# Goats milk lotion bar recipes?



## Kathy81 (Oct 16, 2012)

Does anyone have any good recipe for goat milk lotion bars?


----------



## Catahoula (Feb 12, 2013)

Goat milk lotion or goat milk soap bar???


----------



## letisha (Jan 30, 2013)

I am curious about this too! I would love some good recipes for both!


----------



## Catahoula (Feb 12, 2013)

http://www.oursimplefarm.com/p/free-videos.html#.UR_50Gee6So You can watch the videos on making soap and making lotion. Get ready to watch them with pen and paper to write down recipes. 
http://www.soapqueen.com/ This one got lots of recipes and ideas...


----------



## happybleats (Sep 12, 2010)

I make lotion bars a lot..they have been the best for my kid super dry skin...and my granddaughter breaks out with everything my daughter has tried...except grandma lotion bars : ) 
here is what I do..
equal parts of bees wax, coco butter, shea butter and one other oil of choice...we haves used olive oil, coconut oil , coffee butter almond oil or almond butter...
Melt your wax in double broiler..add butters and melt..add oil and melt...remove from heat add ess oil and vit e oil...pour quick into molds...
Let set til firm (i usually just let it sit til the next day)..pop out of mold and enjoy...I believe skipping the water stage in lotion makes it that much more moisturizing

Sorry does not use Goats Milk : ( with out a water stage, I guess you could replace the last oil and see how it works : )


----------



## Catahoula (Feb 12, 2013)

So this is NOT soap...but a lotion in form of a bar? I am going to try it.  Thanks.


----------



## happybleats (Sep 12, 2010)

Yes..Lotion bar...its wonderful..Ive made reg. Lotion but they never turned out very well lol..My 15 year old has such dry skin her hands would crack and bleed...(got her out of dishes lol) But since we started using lotion bars she has had no issues at all...we keep several bars here and there in cute soap dishes..there are so many mold shapes to make it fun..I used a simple square bar mild from Hobbie Lobbie..but recently purchased smaller oval shape bar milds that are a nicer size..And for my grand daughter I skipped the bees wax all together to make more of a cream..easier for my daughter to use..with Coco butter its still a stiff product but not as much so... I do make soap..out of need not like lol..not as fun as lotion bars lol...

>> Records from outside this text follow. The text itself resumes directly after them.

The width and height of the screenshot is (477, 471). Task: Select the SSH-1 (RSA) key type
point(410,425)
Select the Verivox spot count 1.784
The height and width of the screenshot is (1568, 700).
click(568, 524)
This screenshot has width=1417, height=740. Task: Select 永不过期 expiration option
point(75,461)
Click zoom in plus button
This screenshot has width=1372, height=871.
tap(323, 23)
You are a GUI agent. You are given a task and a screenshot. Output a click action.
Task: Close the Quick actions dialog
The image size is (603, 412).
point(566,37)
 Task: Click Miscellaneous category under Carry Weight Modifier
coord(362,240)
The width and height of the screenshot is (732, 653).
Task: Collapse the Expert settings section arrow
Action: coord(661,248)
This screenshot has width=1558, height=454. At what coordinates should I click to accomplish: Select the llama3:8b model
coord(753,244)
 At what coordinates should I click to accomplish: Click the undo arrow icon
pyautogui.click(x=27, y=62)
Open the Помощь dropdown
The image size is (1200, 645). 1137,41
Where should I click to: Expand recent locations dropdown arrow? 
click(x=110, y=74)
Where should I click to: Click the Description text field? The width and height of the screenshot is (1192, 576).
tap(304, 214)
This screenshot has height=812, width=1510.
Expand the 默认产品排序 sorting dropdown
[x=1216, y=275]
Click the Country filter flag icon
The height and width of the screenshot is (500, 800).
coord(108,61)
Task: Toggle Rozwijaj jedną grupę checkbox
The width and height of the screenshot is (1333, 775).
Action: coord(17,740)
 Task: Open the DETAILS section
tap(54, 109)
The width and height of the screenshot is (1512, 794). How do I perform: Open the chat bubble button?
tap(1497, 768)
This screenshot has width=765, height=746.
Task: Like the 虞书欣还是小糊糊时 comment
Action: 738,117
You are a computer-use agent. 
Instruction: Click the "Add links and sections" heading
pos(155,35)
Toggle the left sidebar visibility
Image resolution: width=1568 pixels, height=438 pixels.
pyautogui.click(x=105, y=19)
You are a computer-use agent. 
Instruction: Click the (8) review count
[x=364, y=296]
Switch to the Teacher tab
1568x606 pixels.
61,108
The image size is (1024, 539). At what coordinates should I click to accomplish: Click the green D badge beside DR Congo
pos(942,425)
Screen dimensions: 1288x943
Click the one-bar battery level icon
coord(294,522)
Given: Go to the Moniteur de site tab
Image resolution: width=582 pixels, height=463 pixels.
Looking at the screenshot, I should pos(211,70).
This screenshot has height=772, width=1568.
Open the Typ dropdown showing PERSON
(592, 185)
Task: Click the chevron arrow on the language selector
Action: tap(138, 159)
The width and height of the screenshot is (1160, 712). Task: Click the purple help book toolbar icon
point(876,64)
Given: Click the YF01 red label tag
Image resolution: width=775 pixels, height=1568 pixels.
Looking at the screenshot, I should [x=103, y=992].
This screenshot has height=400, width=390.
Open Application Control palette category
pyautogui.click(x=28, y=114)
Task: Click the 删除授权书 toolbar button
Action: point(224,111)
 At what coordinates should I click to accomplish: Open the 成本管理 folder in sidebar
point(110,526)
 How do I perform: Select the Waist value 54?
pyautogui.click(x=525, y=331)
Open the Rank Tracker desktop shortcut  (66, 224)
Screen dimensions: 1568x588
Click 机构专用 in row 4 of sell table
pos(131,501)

PS..You can use the lotion bars on the lips as well...: ) Pour in small tins or add a touch more bees wax and pour in a lip balm tube : )


----------



## Kathy81 (Oct 16, 2012)

I'm interested in goat milk soap bars as well as the lotion bars that contain goats milk  any recipes would appreciated


----------



## Stacie1205 (Mar 26, 2011)

How much Ess. oil and Vit. E do you add?


----------



## happybleats (Sep 12, 2010)

I add about 5 drops from a dropper of Vit E and depending on Ess oil.. on what it is for..scent or benefit..but usually between 20-30 drops...for ex: Big hit was peppermint and I added about 30 drops..


----------



## Kathy81 (Oct 16, 2012)

Thank you!


----------



## Bdalton13 (Jul 17, 2014)

Here's a recipe I'm not sure why you couldn't use goat milk instead of powdered I'm going to try and see what happens http://www.ehow.com/how_8024208_make-goats-milk-lotion-bar.html


----------



## aceofspades (Dec 26, 2012)

I to am on the look out for a good goat milk lotion bar recipe. 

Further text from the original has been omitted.